Aujourd'hui encore, les vols avec violence et les agressions touchant la communauté asiatique se poursuivent. D'après les acteurs de terrain, au moins une personne d'origine asiatique est agressée tous les deux jours en Île-de-France. Selon la procureure de Seine‑Saint‑Denis, deux à trois vols avec violence sur des personnes asiatiques ont lieu chaque semaine dans le département du 93. Si l'on note une amélioration relative de la situation dans quelques communes, tel n'est pas le cas partout. Pour combattre cette violence, l'éducation, la lutte contre les préjugés et la formation de référents et de médiateurs sociaux sont nécessaires. Des moyens dissuasifs, tels qu'une augmentation de la présence policière et l'installation de caméras de vidéosurveillance, toujours absentes dans des zones très sensibles, le sont également.

Les condamnations pénales ont également une fonction exemplaire, même si dans le cas des agressions évoquées, nous avons observé une certaine prise de conscience de la part des tribunaux. À ce titre, nous saluons les décisions de justice prises dernièrement.
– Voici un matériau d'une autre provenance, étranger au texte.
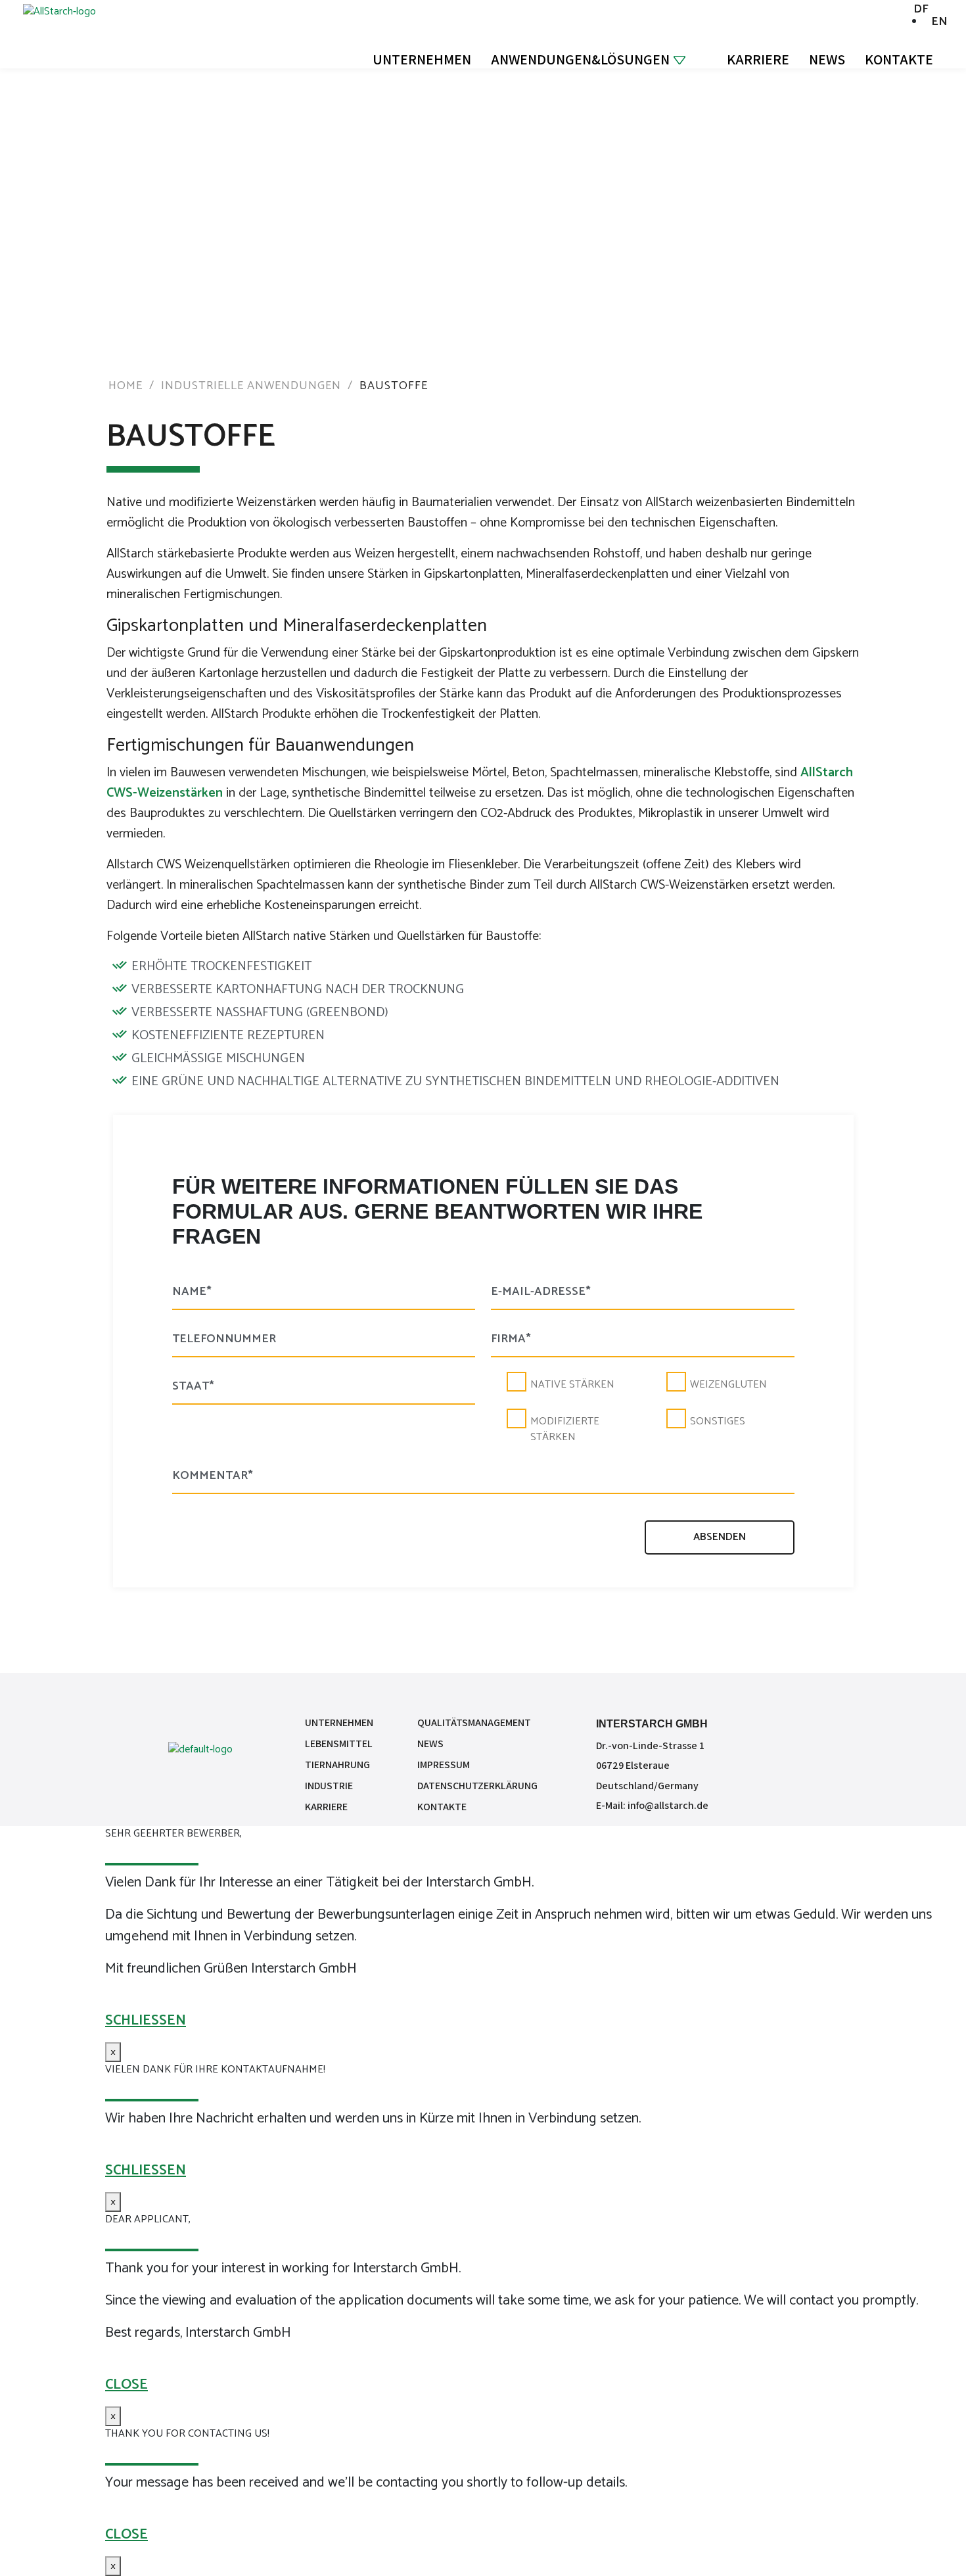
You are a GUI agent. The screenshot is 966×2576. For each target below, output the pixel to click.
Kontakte (899, 59)
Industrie (329, 1785)
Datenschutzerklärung (477, 1785)
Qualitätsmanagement (474, 1722)
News (827, 59)
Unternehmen (422, 59)
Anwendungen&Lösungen (580, 59)
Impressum (443, 1764)
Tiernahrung (337, 1764)
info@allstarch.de (668, 1805)
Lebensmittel (339, 1743)
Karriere (758, 59)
Tout d'abord, au tribunal de Créteil, trois individus ont été condamnés en mai dernier pour vol et agression avec ciblage raciste. Début septembre, une condamnation a été prononcée pour des faits semblables survenus en Seine-Saint-Denis, la motivation raciste ayant également été retenue. Nous sommes soulagés de voir que le ciblage ethnique de ce type d'agression, que nous dénonçons depuis des années, est désormais susceptible d'être reconnu par la justice.

La prise de conscience des représentants de l'ordre est tout aussi importante. C'est pourquoi nous jugeons nécessaire de renforcer voire d'entamer la formation et la sensibilisation de l'ensemble des agents de police à ces problématiques, et de systématiser la mise en place de référents sur la lutte contre le racisme. En effet, nous ne comptons plus le nombre de mauvais retours de la part de victimes d'origine asiatique concernant le traitement qu'elles ont reçu lors de leur dépôt de plainte. Nous déplorons également la pauvreté des dispositifs d'aide aux victimes, par exemple le déficit de traduction dans les commissariats. Les outils d'accès au droit, l'aide judiciaire et l'accompagnement psychologique font également défaut. Par conséquent, les représentants associatifs se trouvent le plus souvent devoir exécuter ces tâches, pour lesquelles ils ne sont pas formés et encore moins rémunérés.

Pour conclure, la prise en compte de la réalité du racisme anti-Asiatiques et de ses conséquences parfois tragiques doit se traduire en actes, aussi bien du côté des forces de police que de celui de la justice. En parallèle, nous insistons sur l'urgence qu'il y a à améliorer la qualité et la quantité des moyens préventifs de lutte contre le racisme. L'éducation de la société et la sensibilisation des différentes catégories de la population contribueront à renforcer l'immunité de nos sociétés contre le virus de la haine. Telle a été la préconisation émise le 8 mai dernier par le secrétaire général des Nations unies, M. António Guterres.